What is now plain from the Taylor ruling (Gische, J.) is that whether landlords unlawfully deregulated an apartment based on just a misapprehension of the law, or did so fraudulently, the courts will permit an examination of the rent history for a period of more than four years prior to the filing of an overcharge complaint in order to determine the legal rent for the apartment and to calculate the overcharge as the courts cannot “reconcile a mechanical application of CPLR 213-a [the four year statute of limitations for overcharge complaints] and give effect as to the retroactive application of Roberts, as we must (Gersten, 88 AD3d at 198)***”

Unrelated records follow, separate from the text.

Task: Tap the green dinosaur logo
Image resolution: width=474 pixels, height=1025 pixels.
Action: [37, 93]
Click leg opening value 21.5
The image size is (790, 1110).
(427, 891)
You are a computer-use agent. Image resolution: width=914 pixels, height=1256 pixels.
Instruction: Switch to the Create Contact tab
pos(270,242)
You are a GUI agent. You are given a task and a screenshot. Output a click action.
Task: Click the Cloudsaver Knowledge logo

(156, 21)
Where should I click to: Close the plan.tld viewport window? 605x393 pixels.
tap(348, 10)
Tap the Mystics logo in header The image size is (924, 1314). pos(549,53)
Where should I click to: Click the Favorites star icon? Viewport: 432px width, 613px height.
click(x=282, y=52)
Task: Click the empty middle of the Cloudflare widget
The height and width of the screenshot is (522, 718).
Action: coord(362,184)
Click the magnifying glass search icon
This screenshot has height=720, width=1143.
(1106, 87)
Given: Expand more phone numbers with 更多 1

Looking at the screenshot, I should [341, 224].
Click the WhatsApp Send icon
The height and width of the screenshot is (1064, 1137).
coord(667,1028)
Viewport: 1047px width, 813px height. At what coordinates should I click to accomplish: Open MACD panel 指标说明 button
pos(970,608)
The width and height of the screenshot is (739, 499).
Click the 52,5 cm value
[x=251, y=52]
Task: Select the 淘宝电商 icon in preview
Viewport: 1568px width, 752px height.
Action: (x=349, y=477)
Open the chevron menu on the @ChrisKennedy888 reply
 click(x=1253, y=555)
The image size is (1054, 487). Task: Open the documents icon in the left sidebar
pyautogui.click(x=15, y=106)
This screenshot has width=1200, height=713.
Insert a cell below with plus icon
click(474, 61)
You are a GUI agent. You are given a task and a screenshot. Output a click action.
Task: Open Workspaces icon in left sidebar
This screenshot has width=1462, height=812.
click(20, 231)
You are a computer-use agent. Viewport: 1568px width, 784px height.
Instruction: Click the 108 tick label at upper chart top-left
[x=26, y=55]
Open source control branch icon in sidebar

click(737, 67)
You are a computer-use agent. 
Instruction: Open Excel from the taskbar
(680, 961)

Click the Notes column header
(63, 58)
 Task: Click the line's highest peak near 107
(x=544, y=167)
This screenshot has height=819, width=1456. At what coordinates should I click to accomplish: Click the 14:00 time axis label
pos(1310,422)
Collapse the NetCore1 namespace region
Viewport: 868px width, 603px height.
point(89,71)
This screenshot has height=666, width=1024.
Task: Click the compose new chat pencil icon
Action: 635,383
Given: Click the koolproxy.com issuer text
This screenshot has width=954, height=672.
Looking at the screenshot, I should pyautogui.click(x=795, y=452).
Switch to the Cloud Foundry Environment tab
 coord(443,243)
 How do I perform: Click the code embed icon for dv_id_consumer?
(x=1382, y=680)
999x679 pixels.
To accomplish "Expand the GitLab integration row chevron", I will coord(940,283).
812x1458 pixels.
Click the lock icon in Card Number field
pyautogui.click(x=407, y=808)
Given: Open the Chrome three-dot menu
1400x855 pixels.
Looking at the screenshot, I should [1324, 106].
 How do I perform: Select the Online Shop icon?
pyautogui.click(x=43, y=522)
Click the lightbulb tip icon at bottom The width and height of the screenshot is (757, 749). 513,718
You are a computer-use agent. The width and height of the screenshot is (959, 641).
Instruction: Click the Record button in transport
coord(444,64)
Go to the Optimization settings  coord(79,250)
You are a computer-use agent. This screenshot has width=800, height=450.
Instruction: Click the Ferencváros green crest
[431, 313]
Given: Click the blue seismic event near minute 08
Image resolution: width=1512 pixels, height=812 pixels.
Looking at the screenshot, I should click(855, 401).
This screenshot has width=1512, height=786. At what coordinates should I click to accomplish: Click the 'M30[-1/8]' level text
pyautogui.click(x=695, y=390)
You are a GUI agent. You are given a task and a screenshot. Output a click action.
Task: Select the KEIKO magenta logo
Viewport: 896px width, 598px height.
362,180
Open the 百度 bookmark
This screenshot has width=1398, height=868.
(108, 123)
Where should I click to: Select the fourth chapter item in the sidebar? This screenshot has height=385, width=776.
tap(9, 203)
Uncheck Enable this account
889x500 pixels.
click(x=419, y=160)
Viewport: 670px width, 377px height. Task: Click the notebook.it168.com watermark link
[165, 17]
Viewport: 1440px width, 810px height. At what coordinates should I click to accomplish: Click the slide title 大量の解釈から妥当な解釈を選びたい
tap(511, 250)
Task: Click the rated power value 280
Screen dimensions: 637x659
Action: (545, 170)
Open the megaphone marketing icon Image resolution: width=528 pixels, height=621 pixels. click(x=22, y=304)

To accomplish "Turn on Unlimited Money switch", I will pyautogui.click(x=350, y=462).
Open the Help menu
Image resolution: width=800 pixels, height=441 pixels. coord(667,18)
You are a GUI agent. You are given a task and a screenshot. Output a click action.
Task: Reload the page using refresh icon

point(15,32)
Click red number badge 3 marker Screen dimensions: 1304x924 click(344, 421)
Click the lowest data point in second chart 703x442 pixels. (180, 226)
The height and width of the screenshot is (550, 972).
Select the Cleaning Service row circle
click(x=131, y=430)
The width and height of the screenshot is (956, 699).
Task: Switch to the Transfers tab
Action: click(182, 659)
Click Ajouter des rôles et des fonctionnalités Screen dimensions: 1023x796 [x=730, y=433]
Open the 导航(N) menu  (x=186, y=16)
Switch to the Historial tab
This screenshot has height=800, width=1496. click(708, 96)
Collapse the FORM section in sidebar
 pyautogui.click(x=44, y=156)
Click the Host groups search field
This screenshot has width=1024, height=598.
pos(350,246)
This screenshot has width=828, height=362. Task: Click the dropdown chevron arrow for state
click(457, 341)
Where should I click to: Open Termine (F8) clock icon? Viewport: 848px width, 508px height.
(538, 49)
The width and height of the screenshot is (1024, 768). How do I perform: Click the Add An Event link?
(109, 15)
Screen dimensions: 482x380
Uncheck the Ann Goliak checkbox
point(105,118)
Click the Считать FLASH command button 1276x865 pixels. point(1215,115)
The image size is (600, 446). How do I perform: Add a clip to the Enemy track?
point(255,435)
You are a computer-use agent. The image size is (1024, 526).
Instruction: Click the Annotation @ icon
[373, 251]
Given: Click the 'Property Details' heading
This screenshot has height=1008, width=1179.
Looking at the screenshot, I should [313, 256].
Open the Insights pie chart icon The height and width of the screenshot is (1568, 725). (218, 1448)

In short, the courts have held that a lawful rent must be properly determined, and a landlord cannot simply use the rent taken from an unlawfully deregulated lease. Concerning the article’s discussion of Schiffren, it must be emphasized that luxury deregulation was allowed in Schiffren because the tenant in that case had previously been rent-stabilized prior to the building receiving J-51 benefits. Thus, when the J-51 benefits expired, that tenant reverted to his prior status of rent-stabilization that was not solely by virtue of J-51 and therefore he could be luxury deregulated. It is not the building’s general status that does the trick for landlords to allow luxury deregulation after J-51 benefits expire.